En la desembocadura del Urumea unos pescadores batallaban contra el viento y la espera: no querían desesperarse ante la indiferencia de los peces, pero tampoco dejaban de mirar el curso de las aguas. Enfrente se levantaba un edificio de vidrio, limpio y hermoso, entonces en construcción, del arquitecto Rafael Moneo, que venía a dialogar con los edificios que se habían levantado después de que el incendio de 1813 arrasó con media ciudad, cuando fue reconquistada por ingleses y portugueses de manos francesas. El sitio no puede ser mejor para erigir aquel cubo de vidrio, que se matiza con los tonos lumínicos del mar.
Nos aventuramos hacia el monte Urgull, justo enfrente del Igueldo, ambos presidiendo la bahía y mirando a la isla de Santa Clara, con la idea de conocer el Museo Naval. Después de visitarlo nos provocó hacernos a la mar y nos embarcamos en su muelle, y nos alejamos de la costa, y fue oscureciendo y el espacio entre una ola y otra, esa hondonada vertiginosa, fue haciéndose cada vez mayor. Las luces de San Sebastián comenzaron a encenderse, sólo oíamos hablar euskera, y el puerto se nos hizo lejano y deseado como un regreso suspendido.

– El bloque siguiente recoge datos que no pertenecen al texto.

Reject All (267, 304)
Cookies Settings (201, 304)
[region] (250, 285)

De nuevo en tierra penetramos en el estrecho laberinto de la ciudad vieja, esa que lleva el nombre del santo, por lo menos desde el año 1000 y en la que, además, se cree que estuvo ubicada una ciudad romana llamada Easo, pero no ha podido comprobarse. Si la “ciudad vieja” es de calles angostas y retumba el coloquio entre las paredes, la moderna es de avenidas un tanto más amplias y ha sido planificada como atendiendo al llamado del mar. En ambas se está como al borde de una fiesta, en la plenitud del ocio, entregado al diálogo, sabiendo que con tan sólo escalar hacia los montes todo cambia, se enverdece, y puede verse el horizonte y la ciudad abajo, alrededor de la concha que parece salir del mar y trazar sus límites con arena. Entonces me separé del grupo y tomé “asiento en la piedra rugosa”, como Gulliver en el poema de Luis Enrique Mármol, y saqué del bolsillo de mi chaqueta el libro que estaba leyendo. En él afirma el excepcional escritor vasco, Bernardo Atxaga (pseudónimo de José Irazu), refiriéndose a la experiencia viajera: “Camino de la casa donde nos alojábamos pensé en lo tónico y vivificante de los viajes. En cuanto uno se alejaba de sus lugares de costumbre, las neuronas que supuestamente gobiernan la vida intelectual despertaban y se ponían a trabajar. Ya no había rutina, ya no era posible responder con lo de siempre a los estímulos de siempre.”